Draco's smile was unrepentant. "Well, I had hoped you wouldn't make the connection as long as I spread the wealth, so to speak."
Hermione chucked and settled herself more snugly against his aching groin. Draco couldn't help it as his hips instinctively lifted to meet her warm center. This time it was Hermione who let out a low groan as he hummed in appreciation of their position.
Draco slid his hands up her thighs until he reached bare skin between her stockings and garters. "Well now that you've found me out, I must admit that I have run out of ideas for future gift giving. I suppose you'll just need to come up with a new Christmas list, little witch."
Draco almost missed the flash of nervousness that crossed Hermione's face before her eyes softened and she placed her hands on either side of his face. "Well you don't need to worry about this year since you've already given me my gift." She ran her hands down his chest, sliding them into the opening of his shirt to feel his firm muscles kept toned by weekend Quidditch club matches.
"I hope you don't think I am so plebian as to expect you to consider your engagement ring as your Christmas gift, love. I'm not Weasley, you know."

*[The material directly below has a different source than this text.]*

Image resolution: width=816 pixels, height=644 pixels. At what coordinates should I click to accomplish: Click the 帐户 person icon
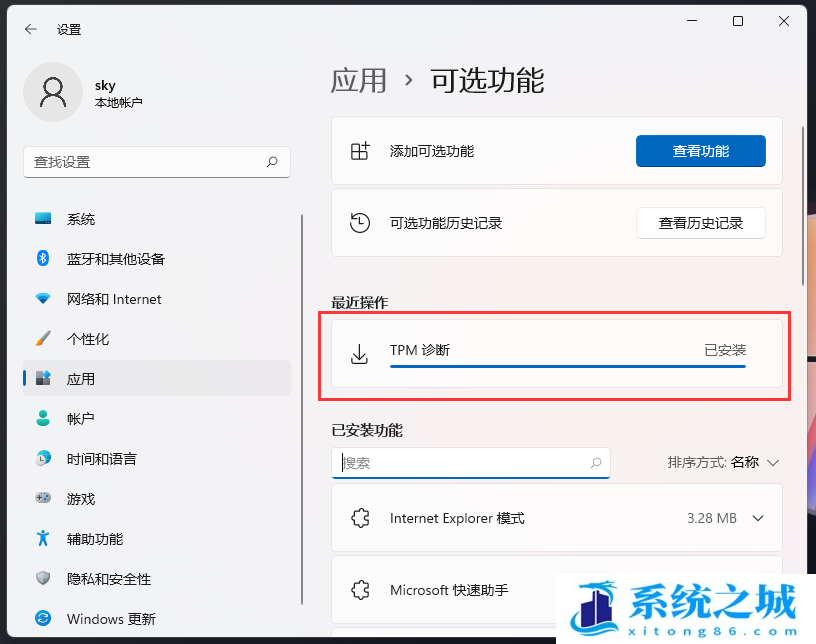coord(43,419)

Hermione slapped him stingingly on the shoulder, but he knew she wasn't too upset about his slight on Ron. They were actually pretty decent friends nowadays. "That is definitely not what I meant. Actually my gift to you is the same gift you gave me, only it will be a few more months before you get it…" she trailed off.
At his confused expression, she huffed and grabbed his hand, dragging it down her torso. "…currently I'm thinking around mid-June" she said shyly as their combined hands halted just above her tiny satin knickers. As she pressed slightly Draco realized that although her abdomen was not completely flat, it was curiously firm. He started to feel faint as she leaned forward and pressed her lips against his. Suddenly an expression of bliss and excitement lit up Draco's entire face.
"I guess this means you'll have to make an honest man out of me, Granger. How does a Christmas wedding sound?"
Hermione grinned and snuggled her head into his neck, breathing in Draco's unique scent of sandlewood and mint. "It sounds absolutely perfect, Santa."